いや、次々と明らかにされる真実に頭は痺れたようになり、何も考えられないのだ。


 「二人のお父っつあんも、毎日のように見舞いに来てたよ。お葉ちゃん、子供に会いたいって何時も言ってたよ。特に海華ちゃんにね、一度も顔を見ていなかったからさ……」


 お連の口から出た言葉に怪訝そうな顔をしながらも、やっと朱王は口を開いた。


 「一度も顔を見ていないって……産まれてすぐは、顔ぐらい……」


 「それが、見せも抱かせもしなかったんだよ」


 お連によると、朱王を産んだ時は対面させ、抱かせもしたと言う。

ところが、それによって情が移ったのか母性が目覚めたのか、お葉は朱王を手離したくないと泣き喚いたそうなのだ。

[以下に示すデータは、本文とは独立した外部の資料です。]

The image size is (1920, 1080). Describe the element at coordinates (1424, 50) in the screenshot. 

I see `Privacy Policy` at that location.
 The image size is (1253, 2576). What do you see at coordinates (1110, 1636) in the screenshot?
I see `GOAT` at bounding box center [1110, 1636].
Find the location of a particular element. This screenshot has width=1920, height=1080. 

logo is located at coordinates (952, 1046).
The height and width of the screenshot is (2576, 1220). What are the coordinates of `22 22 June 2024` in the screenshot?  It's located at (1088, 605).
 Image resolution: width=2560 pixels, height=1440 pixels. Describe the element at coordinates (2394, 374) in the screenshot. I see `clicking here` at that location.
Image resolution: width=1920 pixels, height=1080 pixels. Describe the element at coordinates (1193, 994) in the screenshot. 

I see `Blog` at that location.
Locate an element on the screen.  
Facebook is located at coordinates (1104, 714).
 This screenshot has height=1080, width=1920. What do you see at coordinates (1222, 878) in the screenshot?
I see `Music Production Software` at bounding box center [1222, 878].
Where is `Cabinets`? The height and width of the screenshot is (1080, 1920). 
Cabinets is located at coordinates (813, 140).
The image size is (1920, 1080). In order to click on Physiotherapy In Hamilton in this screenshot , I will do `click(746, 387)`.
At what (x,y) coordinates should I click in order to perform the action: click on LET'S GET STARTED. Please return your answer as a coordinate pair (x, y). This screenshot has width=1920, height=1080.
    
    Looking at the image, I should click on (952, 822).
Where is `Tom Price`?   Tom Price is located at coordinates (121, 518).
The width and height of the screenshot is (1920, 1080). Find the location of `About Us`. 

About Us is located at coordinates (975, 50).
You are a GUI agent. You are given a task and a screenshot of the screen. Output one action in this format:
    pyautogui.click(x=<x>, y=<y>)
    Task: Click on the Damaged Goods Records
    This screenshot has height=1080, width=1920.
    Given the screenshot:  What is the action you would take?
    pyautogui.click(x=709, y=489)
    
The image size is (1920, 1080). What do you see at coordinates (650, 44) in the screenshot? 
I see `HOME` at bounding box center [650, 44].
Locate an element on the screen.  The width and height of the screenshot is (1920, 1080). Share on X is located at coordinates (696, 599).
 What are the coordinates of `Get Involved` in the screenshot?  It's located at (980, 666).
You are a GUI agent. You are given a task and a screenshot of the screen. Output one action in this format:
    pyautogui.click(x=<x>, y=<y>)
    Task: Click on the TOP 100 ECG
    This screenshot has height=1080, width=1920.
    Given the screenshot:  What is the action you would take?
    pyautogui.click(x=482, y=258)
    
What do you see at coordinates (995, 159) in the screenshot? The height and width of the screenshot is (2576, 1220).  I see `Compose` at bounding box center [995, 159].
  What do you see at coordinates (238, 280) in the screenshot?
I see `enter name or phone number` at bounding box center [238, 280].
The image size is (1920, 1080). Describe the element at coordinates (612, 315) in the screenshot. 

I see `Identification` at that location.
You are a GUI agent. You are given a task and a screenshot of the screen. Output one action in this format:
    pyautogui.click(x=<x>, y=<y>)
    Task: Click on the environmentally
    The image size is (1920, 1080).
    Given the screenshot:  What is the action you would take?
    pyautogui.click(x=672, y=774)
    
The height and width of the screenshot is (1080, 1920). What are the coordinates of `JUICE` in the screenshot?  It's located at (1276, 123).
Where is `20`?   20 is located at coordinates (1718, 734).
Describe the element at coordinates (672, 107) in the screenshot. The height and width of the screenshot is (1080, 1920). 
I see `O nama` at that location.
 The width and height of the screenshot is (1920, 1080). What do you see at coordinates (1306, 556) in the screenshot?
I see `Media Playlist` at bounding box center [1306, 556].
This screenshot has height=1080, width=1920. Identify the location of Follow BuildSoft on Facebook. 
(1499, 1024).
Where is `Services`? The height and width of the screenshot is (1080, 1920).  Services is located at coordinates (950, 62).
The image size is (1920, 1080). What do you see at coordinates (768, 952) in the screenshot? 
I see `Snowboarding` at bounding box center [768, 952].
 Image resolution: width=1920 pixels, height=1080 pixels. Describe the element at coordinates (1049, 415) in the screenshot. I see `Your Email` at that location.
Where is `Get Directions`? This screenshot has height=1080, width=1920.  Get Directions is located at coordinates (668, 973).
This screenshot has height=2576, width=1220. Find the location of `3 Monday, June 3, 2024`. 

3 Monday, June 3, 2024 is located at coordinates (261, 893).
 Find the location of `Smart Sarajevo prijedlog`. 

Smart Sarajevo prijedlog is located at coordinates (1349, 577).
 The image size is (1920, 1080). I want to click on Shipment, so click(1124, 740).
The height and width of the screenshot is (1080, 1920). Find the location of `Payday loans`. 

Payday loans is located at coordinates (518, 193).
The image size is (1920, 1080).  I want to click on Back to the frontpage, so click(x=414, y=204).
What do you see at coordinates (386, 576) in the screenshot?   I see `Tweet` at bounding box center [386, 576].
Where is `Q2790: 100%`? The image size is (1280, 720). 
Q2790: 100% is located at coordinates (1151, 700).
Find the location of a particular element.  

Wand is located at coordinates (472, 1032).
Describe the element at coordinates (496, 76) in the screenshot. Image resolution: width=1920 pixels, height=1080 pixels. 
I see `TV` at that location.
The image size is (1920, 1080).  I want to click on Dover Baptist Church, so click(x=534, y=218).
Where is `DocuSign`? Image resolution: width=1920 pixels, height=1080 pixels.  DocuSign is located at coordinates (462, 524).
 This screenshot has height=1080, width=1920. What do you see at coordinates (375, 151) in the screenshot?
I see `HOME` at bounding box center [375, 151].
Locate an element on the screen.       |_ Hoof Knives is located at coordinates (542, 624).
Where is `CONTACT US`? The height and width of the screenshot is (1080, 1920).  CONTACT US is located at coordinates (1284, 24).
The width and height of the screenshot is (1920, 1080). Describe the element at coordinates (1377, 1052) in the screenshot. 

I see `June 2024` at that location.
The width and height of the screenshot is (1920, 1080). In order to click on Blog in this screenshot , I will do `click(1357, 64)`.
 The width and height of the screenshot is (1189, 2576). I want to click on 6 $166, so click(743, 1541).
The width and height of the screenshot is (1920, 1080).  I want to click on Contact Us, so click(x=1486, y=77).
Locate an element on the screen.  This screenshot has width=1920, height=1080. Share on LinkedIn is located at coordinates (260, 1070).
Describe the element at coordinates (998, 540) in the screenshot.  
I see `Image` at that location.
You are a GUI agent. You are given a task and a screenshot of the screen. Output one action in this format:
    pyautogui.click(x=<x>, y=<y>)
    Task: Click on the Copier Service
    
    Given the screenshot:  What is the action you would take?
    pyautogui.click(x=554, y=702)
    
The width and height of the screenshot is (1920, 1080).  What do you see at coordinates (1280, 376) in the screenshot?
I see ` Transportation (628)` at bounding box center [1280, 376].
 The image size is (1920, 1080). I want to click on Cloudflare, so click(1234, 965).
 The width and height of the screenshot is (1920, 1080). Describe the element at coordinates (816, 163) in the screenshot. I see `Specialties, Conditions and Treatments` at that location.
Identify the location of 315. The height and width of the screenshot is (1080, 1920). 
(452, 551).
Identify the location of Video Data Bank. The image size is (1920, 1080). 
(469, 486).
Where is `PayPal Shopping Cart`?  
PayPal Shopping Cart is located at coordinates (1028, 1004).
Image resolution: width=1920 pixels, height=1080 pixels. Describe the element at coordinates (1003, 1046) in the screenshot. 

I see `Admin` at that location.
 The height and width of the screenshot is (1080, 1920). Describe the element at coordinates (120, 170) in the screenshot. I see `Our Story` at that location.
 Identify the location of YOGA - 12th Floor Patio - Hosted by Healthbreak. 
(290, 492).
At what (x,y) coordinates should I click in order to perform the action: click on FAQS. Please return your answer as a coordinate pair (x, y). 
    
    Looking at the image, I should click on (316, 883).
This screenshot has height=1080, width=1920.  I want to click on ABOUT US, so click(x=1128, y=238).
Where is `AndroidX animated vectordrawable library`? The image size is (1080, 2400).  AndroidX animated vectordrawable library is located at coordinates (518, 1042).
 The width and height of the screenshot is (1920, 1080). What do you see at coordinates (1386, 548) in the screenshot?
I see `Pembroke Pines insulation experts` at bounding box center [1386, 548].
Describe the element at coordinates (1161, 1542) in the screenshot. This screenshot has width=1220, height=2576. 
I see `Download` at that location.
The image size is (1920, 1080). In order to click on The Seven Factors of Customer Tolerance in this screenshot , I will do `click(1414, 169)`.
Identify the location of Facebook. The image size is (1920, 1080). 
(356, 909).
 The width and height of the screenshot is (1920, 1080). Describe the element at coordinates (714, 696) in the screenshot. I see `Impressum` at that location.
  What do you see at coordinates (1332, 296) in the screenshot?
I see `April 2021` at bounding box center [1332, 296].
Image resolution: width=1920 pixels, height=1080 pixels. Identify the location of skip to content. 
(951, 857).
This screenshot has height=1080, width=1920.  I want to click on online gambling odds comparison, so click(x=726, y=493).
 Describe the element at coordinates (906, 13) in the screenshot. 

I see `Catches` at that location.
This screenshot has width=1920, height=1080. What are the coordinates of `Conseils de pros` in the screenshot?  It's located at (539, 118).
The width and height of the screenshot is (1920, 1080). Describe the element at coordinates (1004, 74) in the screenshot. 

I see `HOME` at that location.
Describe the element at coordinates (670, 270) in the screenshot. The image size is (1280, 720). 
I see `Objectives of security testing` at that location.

 「だから海華ちゃんは、産まれてすぐに別の部屋へ移したんだ。お葉さんは、産まれたのが女の子って事しか知らせてなかったんだよ」


 ――そうか、だから海華に会わせてくれと――


 朱王は心の中で頷いていた。

顔も見る事無く別れた娘……、どれ程会いたかっただろう。

それを、自分は手酷く突き放したのだ。

何も知らなかったとは言え、つまらぬ意地を張り、母親を冷たく拒絶した。


 「子供の様子を朱王さんのお父っつあんから聞くのが、一番楽しみだったみたいだよ。まさか……あんなに早く逝っちまうとはね……」


 手拭いで溢れた涙を拭うお連。

海華も、袖口で顔を拭っていた。


 「それで……母さんの遺骸は……?」


 「静閑寺、投げ込み寺に引き取ってもらった。店の中に、いつまでも死人は置いておけないからさ。亡くなってすぐ、裏口から出されちまったよ」


 母親が葬られた場所、朱王は、それを父親から聞いていた。

随分昔の話しだ。

しかし、手を合わせに行こうと言う気にはなれなかった。


 「ずっと、二人の事を気に掛けていたよ。一緒には暮らせなかったけどさ、子供産んで良かった、幸せだったって。だからね」


 お葉ちゃん、いや、おっ母さんの事、忘れないでやってよ。


 涙声で呟くお連。

海華は飯台にボロボロと涙をこぼしながら頷き、苦しそうに顔を歪めた朱王も唇を戦慄かせながら、はい、と小さく呟く。


 お連の話が終わった頃、店内は既に客の姿も疎らとなり、女二人の啜り泣きだけが静かに空気を震わせていた……。